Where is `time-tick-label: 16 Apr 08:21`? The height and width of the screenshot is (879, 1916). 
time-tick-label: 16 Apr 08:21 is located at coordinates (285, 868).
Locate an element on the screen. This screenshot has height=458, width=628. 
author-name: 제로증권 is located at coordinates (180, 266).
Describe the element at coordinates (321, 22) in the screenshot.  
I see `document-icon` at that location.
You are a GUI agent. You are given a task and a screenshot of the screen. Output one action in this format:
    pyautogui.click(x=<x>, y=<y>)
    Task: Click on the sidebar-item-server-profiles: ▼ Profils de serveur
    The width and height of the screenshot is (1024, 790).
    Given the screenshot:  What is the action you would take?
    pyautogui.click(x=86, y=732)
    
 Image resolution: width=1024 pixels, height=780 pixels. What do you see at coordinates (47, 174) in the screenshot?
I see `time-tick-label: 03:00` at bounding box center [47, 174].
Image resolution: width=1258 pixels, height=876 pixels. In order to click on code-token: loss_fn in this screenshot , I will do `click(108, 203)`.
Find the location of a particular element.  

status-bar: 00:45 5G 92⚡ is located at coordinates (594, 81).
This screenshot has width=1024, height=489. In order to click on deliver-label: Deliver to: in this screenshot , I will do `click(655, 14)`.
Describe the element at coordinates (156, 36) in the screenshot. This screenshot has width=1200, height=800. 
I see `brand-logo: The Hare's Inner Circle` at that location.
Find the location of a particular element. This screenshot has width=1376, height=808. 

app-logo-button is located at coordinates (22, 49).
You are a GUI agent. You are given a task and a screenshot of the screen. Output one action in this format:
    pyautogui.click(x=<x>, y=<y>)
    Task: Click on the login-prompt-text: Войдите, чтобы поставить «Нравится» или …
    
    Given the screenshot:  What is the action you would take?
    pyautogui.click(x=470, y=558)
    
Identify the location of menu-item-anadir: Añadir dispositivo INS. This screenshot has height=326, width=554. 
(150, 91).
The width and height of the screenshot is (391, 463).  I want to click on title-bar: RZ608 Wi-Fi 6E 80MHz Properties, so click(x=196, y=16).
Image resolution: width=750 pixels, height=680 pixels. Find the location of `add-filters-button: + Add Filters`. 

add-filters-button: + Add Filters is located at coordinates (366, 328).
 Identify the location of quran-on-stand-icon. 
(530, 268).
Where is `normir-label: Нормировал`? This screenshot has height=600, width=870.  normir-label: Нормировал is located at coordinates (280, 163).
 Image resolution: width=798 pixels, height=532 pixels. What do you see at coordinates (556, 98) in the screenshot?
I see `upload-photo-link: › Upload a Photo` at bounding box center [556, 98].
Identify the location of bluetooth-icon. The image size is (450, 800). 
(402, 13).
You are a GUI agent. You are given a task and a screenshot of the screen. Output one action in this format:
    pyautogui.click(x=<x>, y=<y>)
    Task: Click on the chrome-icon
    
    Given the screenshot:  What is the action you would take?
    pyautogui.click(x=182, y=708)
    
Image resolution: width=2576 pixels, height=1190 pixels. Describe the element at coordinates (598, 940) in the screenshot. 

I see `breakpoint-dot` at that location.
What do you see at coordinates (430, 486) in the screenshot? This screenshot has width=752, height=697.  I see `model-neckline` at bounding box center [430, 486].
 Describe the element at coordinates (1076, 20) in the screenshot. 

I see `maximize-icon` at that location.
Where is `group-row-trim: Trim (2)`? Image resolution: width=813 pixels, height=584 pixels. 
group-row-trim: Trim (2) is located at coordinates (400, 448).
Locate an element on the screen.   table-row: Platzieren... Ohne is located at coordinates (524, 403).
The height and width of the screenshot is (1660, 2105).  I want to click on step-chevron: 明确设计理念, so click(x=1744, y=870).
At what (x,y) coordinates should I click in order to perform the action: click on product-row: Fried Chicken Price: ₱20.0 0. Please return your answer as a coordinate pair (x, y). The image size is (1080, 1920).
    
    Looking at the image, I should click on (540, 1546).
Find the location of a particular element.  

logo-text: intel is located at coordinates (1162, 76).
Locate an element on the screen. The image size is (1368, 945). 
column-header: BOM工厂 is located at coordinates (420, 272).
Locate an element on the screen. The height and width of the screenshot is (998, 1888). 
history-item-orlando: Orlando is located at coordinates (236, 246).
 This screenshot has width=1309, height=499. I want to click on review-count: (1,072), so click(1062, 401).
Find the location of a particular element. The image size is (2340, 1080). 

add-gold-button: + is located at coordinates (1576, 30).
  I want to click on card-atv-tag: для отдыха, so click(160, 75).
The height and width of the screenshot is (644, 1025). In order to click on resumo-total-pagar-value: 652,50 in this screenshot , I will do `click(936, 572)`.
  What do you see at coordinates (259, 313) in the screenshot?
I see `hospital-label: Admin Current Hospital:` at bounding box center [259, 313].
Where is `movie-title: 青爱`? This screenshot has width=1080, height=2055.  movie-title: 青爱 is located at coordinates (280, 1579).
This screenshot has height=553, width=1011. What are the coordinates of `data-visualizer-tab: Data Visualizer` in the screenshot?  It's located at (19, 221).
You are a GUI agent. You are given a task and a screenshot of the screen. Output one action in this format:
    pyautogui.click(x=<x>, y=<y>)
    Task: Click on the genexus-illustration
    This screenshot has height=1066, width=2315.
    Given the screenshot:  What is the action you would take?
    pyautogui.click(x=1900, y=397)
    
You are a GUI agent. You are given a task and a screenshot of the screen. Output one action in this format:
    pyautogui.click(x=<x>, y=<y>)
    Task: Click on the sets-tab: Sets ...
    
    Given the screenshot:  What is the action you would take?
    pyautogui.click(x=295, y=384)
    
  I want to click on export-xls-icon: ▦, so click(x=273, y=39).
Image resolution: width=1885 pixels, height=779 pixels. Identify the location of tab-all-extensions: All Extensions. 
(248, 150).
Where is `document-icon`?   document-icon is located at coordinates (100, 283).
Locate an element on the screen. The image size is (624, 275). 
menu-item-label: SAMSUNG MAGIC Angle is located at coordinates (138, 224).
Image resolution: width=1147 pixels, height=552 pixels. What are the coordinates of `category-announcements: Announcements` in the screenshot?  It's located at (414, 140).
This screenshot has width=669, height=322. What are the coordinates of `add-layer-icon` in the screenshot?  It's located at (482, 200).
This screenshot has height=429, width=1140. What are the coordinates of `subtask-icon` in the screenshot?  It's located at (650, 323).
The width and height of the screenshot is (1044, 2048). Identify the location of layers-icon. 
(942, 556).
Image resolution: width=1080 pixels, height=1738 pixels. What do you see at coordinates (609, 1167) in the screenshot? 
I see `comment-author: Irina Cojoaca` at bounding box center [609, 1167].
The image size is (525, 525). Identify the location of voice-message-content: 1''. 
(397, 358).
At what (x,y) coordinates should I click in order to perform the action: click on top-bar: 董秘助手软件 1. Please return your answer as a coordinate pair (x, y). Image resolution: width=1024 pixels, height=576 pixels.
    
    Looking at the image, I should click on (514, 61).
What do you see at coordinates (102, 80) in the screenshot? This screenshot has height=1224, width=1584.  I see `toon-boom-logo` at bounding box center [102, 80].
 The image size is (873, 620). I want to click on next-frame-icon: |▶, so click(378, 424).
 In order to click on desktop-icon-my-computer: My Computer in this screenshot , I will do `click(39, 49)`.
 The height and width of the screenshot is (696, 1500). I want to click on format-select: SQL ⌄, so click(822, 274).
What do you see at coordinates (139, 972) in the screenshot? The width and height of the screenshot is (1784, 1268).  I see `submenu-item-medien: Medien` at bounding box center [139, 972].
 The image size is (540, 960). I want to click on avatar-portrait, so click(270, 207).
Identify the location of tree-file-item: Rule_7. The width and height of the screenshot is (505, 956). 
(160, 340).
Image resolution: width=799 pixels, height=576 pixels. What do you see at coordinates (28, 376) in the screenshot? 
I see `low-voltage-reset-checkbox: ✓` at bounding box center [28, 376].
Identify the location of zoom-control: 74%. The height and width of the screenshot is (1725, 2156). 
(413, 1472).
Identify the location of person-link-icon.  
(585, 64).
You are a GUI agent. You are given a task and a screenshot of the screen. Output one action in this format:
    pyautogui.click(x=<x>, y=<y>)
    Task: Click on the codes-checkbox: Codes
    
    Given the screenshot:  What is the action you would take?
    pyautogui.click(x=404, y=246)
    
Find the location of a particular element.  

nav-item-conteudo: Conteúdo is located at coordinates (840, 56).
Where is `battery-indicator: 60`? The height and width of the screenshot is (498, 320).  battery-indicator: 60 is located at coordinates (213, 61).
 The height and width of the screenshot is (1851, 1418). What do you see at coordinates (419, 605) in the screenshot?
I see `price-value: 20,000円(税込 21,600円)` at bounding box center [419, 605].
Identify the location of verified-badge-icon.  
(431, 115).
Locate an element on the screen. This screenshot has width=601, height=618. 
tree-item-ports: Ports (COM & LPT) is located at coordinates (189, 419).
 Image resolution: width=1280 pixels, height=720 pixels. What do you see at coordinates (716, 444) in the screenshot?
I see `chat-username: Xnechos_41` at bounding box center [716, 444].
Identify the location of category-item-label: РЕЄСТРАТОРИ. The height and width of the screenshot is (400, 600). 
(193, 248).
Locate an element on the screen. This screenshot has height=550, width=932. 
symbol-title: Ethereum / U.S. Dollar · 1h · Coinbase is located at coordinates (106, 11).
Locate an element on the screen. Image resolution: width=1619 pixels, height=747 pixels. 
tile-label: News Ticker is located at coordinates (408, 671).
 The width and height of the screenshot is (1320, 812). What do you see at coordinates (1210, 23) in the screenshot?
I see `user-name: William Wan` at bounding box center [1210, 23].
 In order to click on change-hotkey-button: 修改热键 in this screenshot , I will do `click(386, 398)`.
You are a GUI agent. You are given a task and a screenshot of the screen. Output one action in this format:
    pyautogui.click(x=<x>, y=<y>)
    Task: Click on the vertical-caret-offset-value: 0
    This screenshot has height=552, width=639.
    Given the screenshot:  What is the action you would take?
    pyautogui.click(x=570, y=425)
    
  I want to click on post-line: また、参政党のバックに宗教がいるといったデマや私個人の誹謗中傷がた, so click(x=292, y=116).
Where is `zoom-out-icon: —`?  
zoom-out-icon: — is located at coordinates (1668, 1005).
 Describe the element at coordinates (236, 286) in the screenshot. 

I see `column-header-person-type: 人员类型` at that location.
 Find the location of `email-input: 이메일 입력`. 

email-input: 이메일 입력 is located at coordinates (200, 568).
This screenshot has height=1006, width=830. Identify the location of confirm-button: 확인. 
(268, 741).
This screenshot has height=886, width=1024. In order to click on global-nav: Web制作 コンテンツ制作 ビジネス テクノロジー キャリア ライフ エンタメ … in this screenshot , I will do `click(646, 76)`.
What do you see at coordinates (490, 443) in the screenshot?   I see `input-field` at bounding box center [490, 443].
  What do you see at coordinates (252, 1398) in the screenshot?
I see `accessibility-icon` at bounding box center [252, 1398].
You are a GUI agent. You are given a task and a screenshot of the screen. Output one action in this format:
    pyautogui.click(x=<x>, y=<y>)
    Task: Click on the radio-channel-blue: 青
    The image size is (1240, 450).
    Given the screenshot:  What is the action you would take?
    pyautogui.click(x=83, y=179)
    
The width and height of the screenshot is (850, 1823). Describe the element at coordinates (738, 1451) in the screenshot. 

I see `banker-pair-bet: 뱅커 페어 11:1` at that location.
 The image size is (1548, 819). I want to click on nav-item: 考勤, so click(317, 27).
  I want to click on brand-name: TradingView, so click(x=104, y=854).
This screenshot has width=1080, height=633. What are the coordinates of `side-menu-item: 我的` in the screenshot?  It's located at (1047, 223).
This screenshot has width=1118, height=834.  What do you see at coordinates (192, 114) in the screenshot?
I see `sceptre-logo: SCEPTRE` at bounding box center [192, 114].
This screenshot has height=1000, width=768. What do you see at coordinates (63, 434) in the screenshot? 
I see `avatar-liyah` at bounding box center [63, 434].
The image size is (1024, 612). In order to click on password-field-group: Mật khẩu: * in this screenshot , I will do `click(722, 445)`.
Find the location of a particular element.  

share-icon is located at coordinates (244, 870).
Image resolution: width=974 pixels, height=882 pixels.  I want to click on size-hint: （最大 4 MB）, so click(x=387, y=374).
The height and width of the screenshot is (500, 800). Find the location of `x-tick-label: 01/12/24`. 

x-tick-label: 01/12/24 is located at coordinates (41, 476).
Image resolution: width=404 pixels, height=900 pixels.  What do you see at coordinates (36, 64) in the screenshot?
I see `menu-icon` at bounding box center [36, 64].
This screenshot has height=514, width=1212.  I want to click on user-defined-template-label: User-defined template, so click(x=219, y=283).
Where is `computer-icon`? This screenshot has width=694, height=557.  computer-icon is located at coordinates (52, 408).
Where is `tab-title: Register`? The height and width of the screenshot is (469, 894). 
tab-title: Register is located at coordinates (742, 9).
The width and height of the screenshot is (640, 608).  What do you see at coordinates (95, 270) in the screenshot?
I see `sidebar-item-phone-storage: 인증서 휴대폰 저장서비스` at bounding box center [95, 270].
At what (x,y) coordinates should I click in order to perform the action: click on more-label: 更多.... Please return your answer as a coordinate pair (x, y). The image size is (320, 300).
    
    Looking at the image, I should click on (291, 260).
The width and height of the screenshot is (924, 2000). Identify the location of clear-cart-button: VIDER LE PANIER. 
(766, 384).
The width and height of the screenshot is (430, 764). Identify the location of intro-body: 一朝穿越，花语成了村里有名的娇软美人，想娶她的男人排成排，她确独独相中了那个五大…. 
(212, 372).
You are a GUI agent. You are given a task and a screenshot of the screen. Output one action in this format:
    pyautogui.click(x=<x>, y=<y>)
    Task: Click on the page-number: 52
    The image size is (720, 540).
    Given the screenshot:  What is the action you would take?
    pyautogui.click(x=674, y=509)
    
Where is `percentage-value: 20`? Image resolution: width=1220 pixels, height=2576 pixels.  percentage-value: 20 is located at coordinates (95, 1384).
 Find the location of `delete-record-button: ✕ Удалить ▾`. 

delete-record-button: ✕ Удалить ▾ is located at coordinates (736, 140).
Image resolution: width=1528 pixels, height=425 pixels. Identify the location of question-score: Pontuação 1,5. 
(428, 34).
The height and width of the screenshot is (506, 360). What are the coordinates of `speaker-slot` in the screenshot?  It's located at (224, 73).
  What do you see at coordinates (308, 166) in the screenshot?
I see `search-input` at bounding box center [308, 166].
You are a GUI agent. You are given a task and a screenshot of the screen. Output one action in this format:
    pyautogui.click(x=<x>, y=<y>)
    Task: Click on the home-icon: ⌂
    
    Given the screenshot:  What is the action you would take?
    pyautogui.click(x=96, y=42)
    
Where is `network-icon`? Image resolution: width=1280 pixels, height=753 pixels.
---
Reproduce the entries word for word from their first line through the line that contains "The width and height of the screenshot is (391, 463).", with that line included.

Where is `time-tick-label: 16 Apr 08:21`? The height and width of the screenshot is (879, 1916). 
time-tick-label: 16 Apr 08:21 is located at coordinates (285, 868).
Locate an element on the screen. This screenshot has height=458, width=628. 
author-name: 제로증권 is located at coordinates (180, 266).
Describe the element at coordinates (321, 22) in the screenshot.  
I see `document-icon` at that location.
You are a GUI agent. You are given a task and a screenshot of the screen. Output one action in this format:
    pyautogui.click(x=<x>, y=<y>)
    Task: Click on the sidebar-item-server-profiles: ▼ Profils de serveur
    The width and height of the screenshot is (1024, 790).
    Given the screenshot:  What is the action you would take?
    pyautogui.click(x=86, y=732)
    
 Image resolution: width=1024 pixels, height=780 pixels. What do you see at coordinates (47, 174) in the screenshot?
I see `time-tick-label: 03:00` at bounding box center [47, 174].
Image resolution: width=1258 pixels, height=876 pixels. In order to click on code-token: loss_fn in this screenshot , I will do `click(108, 203)`.
Find the location of a particular element.  

status-bar: 00:45 5G 92⚡ is located at coordinates (594, 81).
This screenshot has width=1024, height=489. In order to click on deliver-label: Deliver to: in this screenshot , I will do `click(655, 14)`.
Describe the element at coordinates (156, 36) in the screenshot. This screenshot has width=1200, height=800. 
I see `brand-logo: The Hare's Inner Circle` at that location.
Find the location of a particular element. This screenshot has width=1376, height=808. 

app-logo-button is located at coordinates (22, 49).
You are a GUI agent. You are given a task and a screenshot of the screen. Output one action in this format:
    pyautogui.click(x=<x>, y=<y>)
    Task: Click on the login-prompt-text: Войдите, чтобы поставить «Нравится» или …
    
    Given the screenshot:  What is the action you would take?
    pyautogui.click(x=470, y=558)
    
Identify the location of menu-item-anadir: Añadir dispositivo INS. This screenshot has height=326, width=554. 
(150, 91).
The width and height of the screenshot is (391, 463).  I want to click on title-bar: RZ608 Wi-Fi 6E 80MHz Properties, so click(x=196, y=16).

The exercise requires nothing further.